I'm not a mortal combat character
but my vagina is
i either got mauled last night by a velociraptor or an angry lipstick lesbian. could have been both
WHO ATE OUR COOKIES WHAT THE FUCK THOSE WERE GOURMET
really keith? you showed me your dick and your not gonna text me back
Restaurants Roasting People Who Gave Them Negative Yelp Reviews (25 Pics)
you left him a drunk voicemail of you singing speechless by lady gaga balling your eyes out
i have my own cum on my nose right now. don't talk to me about "embarrassed".
sorry for the blank pocket text. My penis obviously has nothing to say to you.

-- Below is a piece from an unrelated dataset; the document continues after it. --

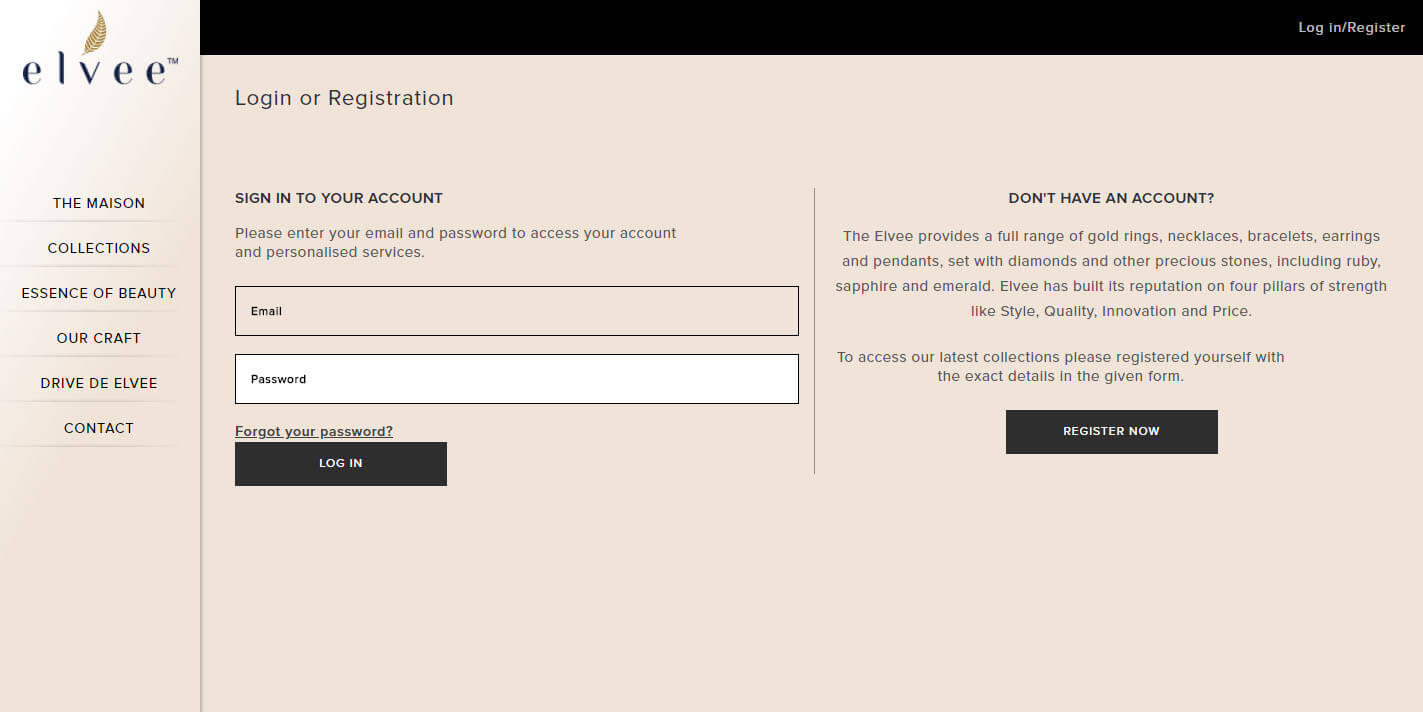Follow the Forgot your password? link
This screenshot has width=1423, height=712.
[x=314, y=431]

Thank you for not puking on my lap during the first class of the semester. And fuck you for doing it in the second.
Yepp, I had to be the one to explain that the girl who was slapping people in the face with a dildo was my drunk girlfriend.
Woman Posts Harassing DMs From Creep Online, Now He’s Upset Because People Told His Mom
I just compared his sexting to a plate of spaghetti. And he STILL wants to sleep with me.
I woke up last night a kitchen floor with my shirt off and I love America written on my leg in eye liner
Woke up this morning with an extra $35 and someone else's ATM receipt. How much did I drink last night?
There are both cum and chocolate stains on my sheets. Can't decide whether this is a new low or a new high.
One of my nipples looks nothing like the other...i don't know how this happened
I went up to u at the bar, you grabbed my face and said, "hey you're Juan right?"